The authors have recently developed a novel 4D-MRI technique for imaging organ respiratory motion employing cine acquisition in the axial plane and using body area (BA) as a respiratory surrogate. A potential disadvantage associated with axial image acquisition is the space-dependent phase shift in the superior–inferior (SI) direction, i.e., different axial slice positions reach the respiratory peak at different respiratory phases. Since respiratory motion occurs mostly in the SI and anterior–posterior (AP) directions, sagittal image acquisition, which embeds motion information in these two directions, is expected to be more robust and less affected by phase-shift than axial image acquisition. This study aims to develop and evaluate a 4D-MRI technique using sagittal image acquisition.

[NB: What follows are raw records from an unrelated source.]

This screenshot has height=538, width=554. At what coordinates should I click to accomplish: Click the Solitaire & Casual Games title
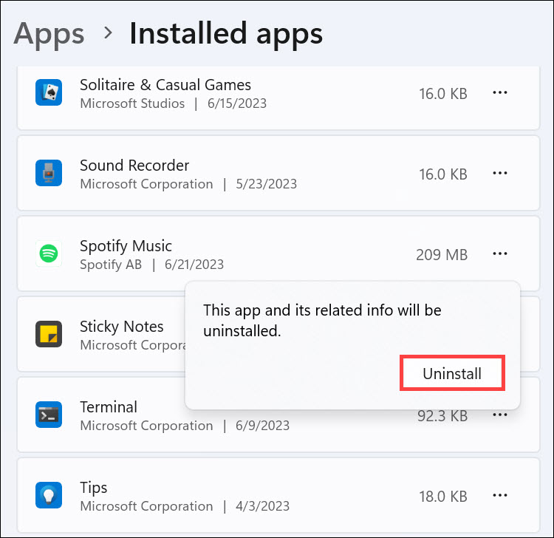165,85
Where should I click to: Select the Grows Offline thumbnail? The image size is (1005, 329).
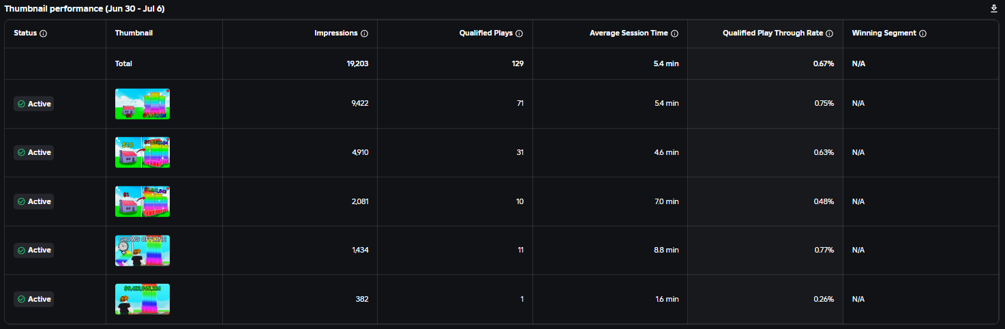click(143, 251)
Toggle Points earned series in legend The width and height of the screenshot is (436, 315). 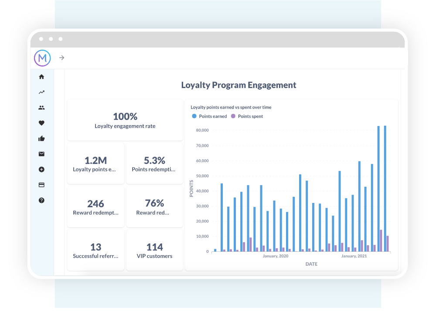point(212,116)

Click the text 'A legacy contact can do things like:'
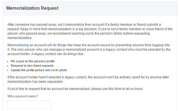(58, 54)
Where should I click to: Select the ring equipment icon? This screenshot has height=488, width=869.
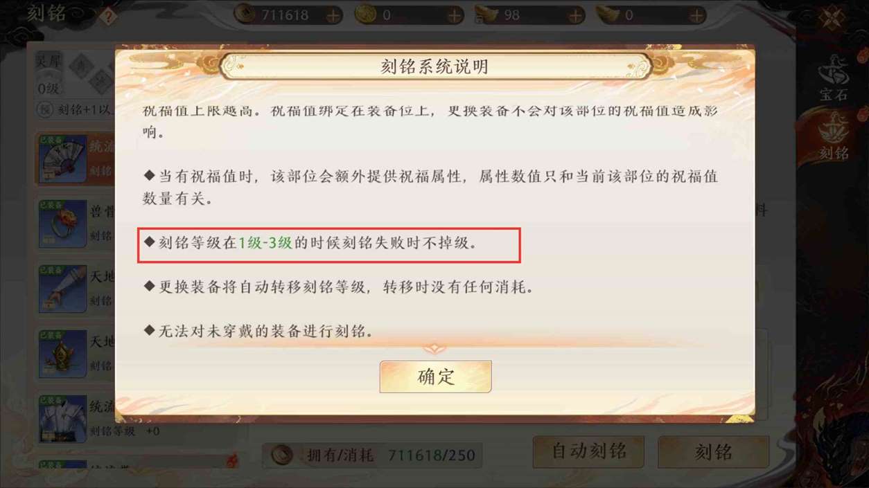coord(62,224)
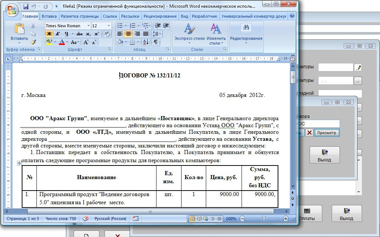Open the Рецензирование ribbon tab
The height and width of the screenshot is (237, 380).
[160, 16]
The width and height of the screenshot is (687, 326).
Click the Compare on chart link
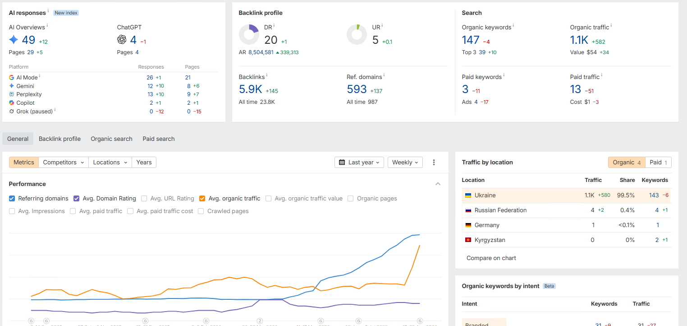[x=491, y=258]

The authors evaluated axial BA and sagittal BA using both 4D-CT images (11 cancer patients) and cine MR images (6 healthy volunteers and 1 cancer patient) by comparing their corresponding space-dependent phase-shift in the SI direction (δSPSSI) and in the lateral direction (δSPSLAT), respectively. To evaluate sagittal BA 4D-MRI method, a motion phantom study and a digital phantom study were performed. Additionally, six patients who had cancer(s) in the liver were prospectively enrolled in this study. For each patient, multislice sagittal MR images were acquired for 4D-MRI reconstruction. 4D retrospective sorting was performed based on respiratory phases. Single-slice cine MRI was also acquired in the axial, coronal, and sagittal planes across the tumor center from which tumor motion trajectories in the SI, AP, and medial–lateral (ML) directions were extracted and used as references from comparison. All MR images were acquired in a 1.5 T scanner using a steady-state precession sequence (frame rate ∼ 3 frames/s).


4D-CT scans showed that δSPSSI was significantly greater than δSPSLAT (p-value: 0.012); the median phase-shift was 16.9% and 7.7%, respectively. Body surface motion measurement from axial and sagittal MR cines also showed δSPSSI was significantly greater than δSPSLAT. The median δSPSSI and δSPSLAT was 11.0% and 9.2% (p-value = 0.008), respectively. Tumor motion trajectories from 4D-MRI matched with those from single-slice cine MRI: the mean (±SD) absolute differences in tumor motion amplitude between the two were 1.5 ± 1.6 mm, 2.1 ± 1.9 mm, and 1.1 ± 1.0 mm in the SI, ML, and AP directions from this patient study.


Space-dependent phase shift is less problematic for sagittal acquisition than for axial acquisition. 4D-MRI using sagittal acquisition was successfully carried out in patients with hepatic tumors.